*Objective:*
Please rewrite everything in the data from the line containing "Image resolution: width=1280" down to and including the line containing "pyautogui.click(x=826, y=283)", keeping each line whole but shifting every coordinate in the answers by -93. Omit the pictures.

━━━━━━━━

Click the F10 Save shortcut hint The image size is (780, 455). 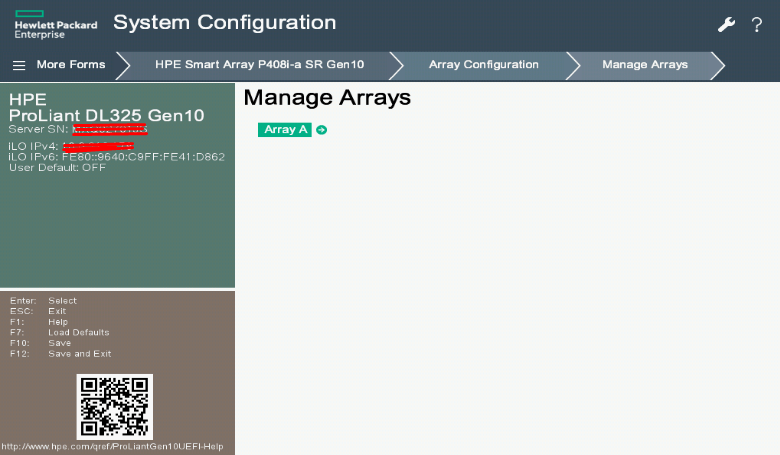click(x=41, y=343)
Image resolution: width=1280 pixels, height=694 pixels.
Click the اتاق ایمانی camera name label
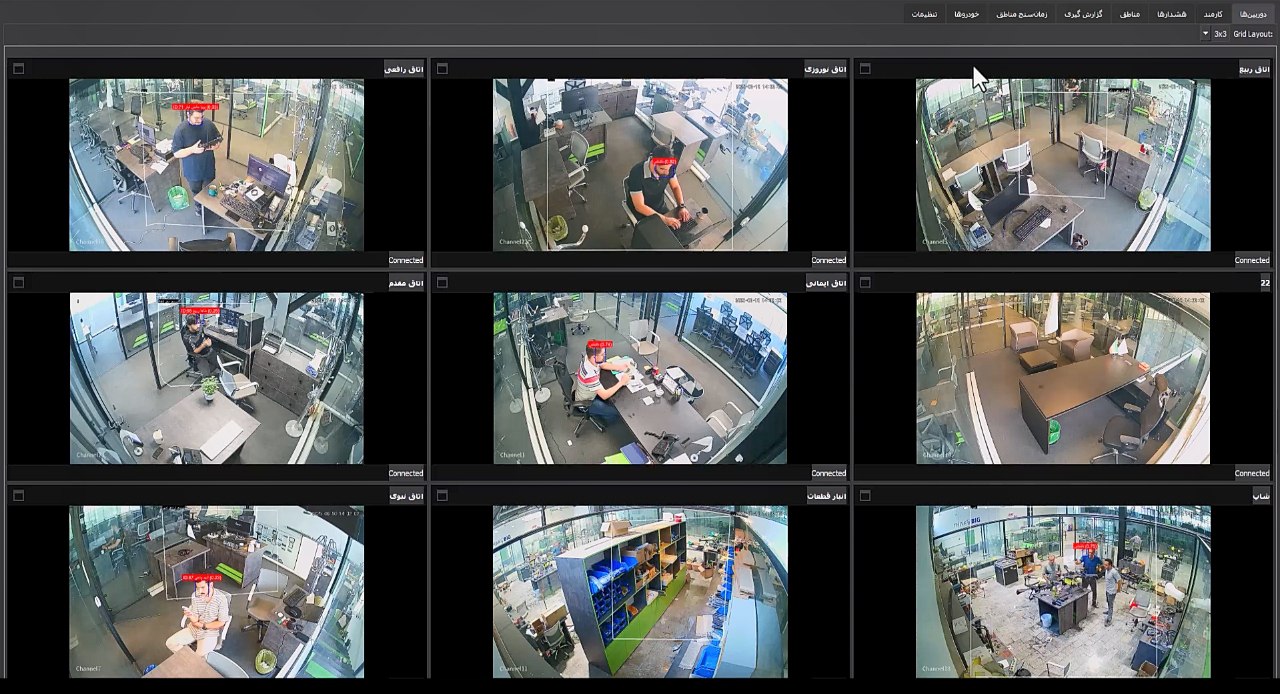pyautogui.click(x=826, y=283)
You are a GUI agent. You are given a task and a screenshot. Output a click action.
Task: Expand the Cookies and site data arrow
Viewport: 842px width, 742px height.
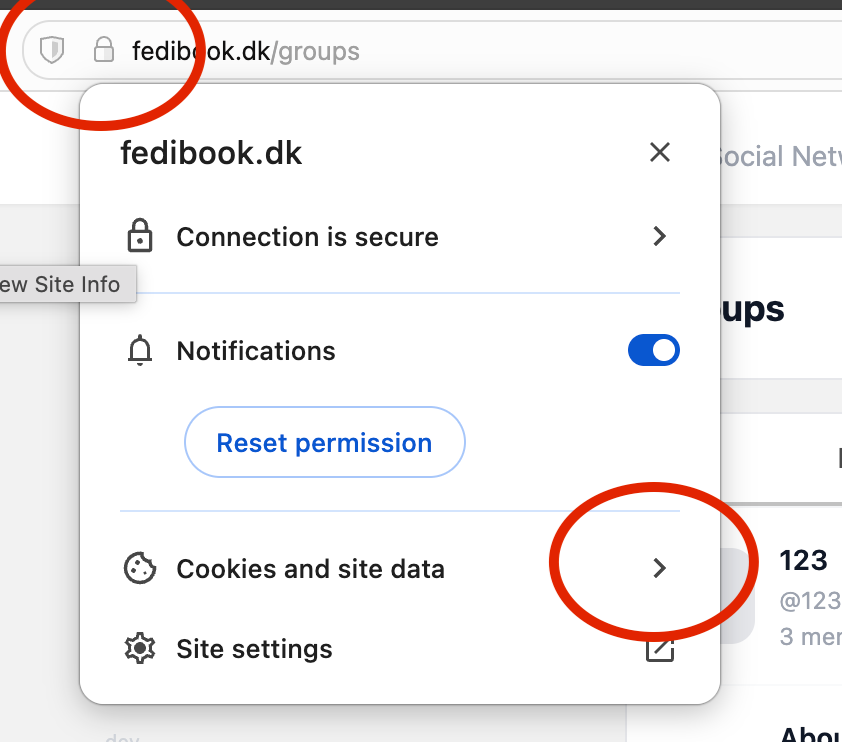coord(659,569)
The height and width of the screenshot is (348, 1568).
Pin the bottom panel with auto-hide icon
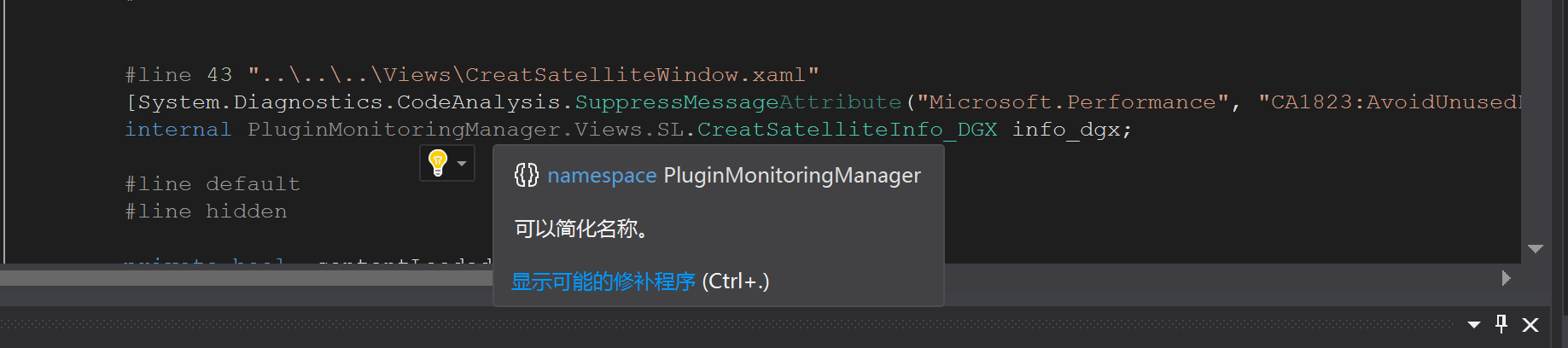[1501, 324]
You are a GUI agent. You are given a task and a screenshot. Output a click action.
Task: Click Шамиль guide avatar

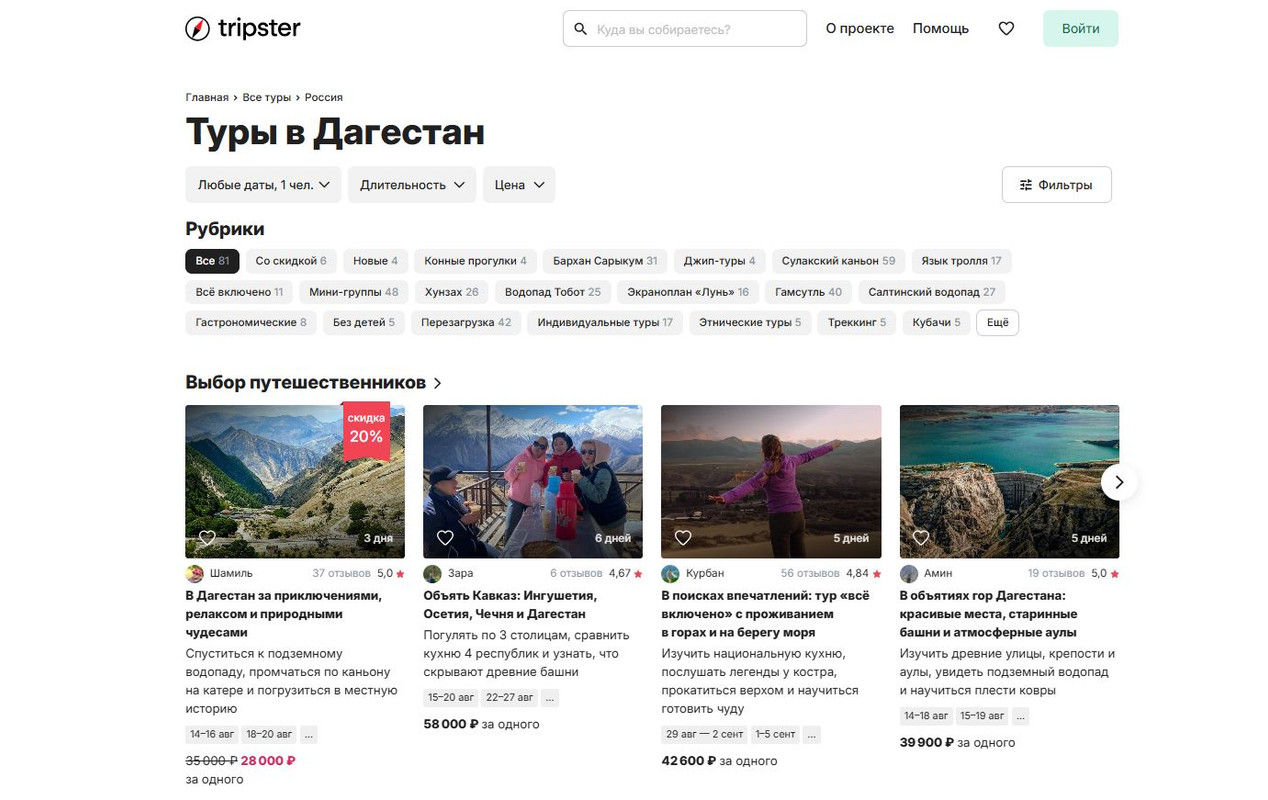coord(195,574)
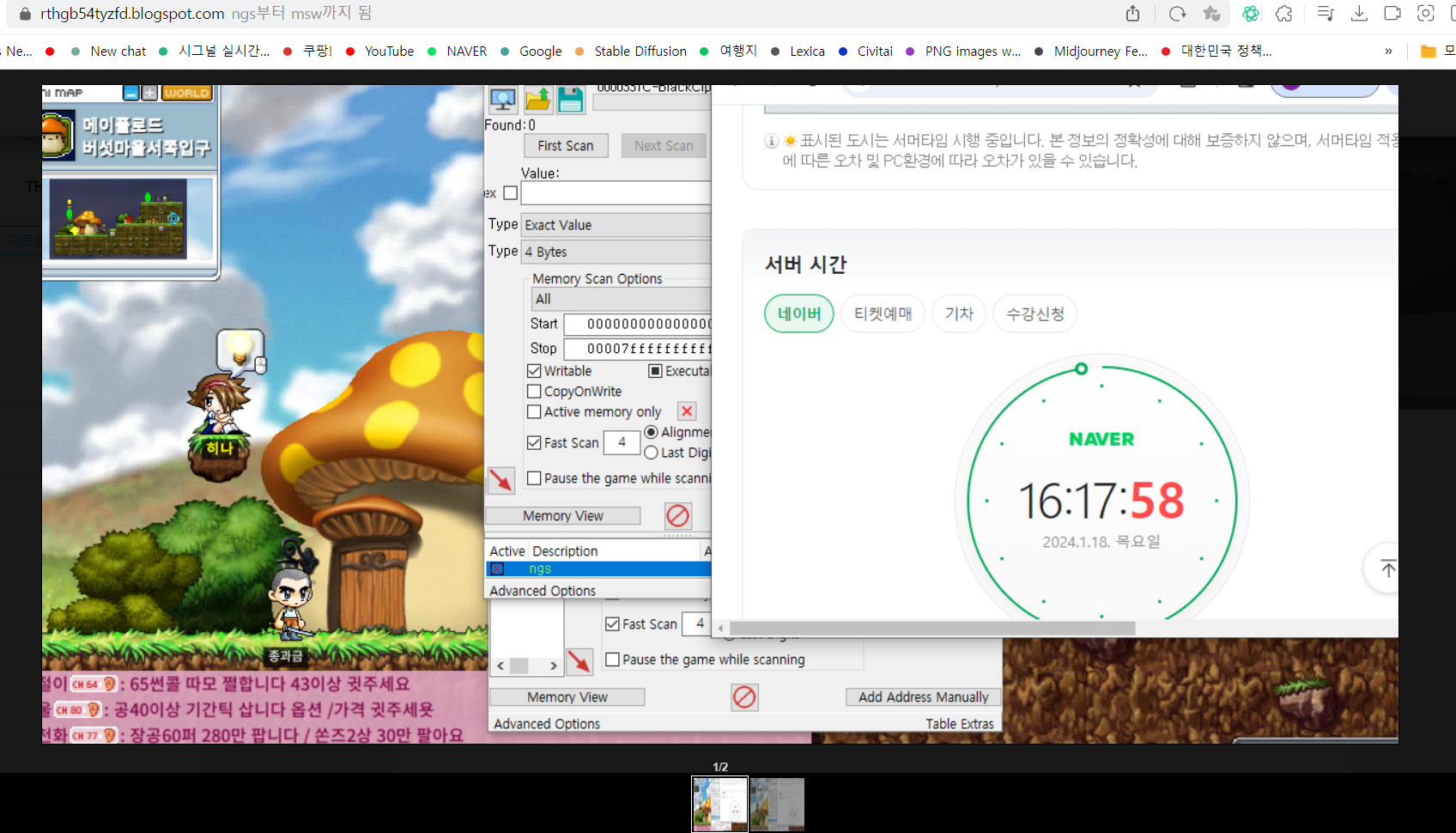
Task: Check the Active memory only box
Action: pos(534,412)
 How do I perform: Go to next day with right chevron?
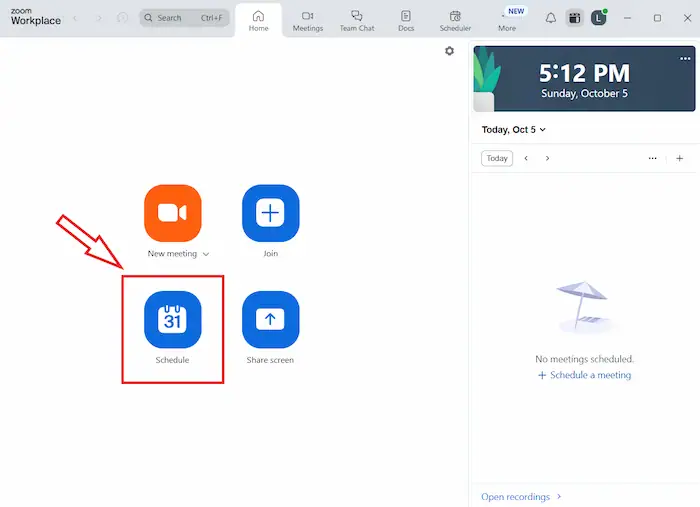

━━━━━━━━

*Problem solution:*
Image resolution: width=1280 pixels, height=694 pixels.
Click the اتاق ایمانی camera name label
pyautogui.click(x=733, y=190)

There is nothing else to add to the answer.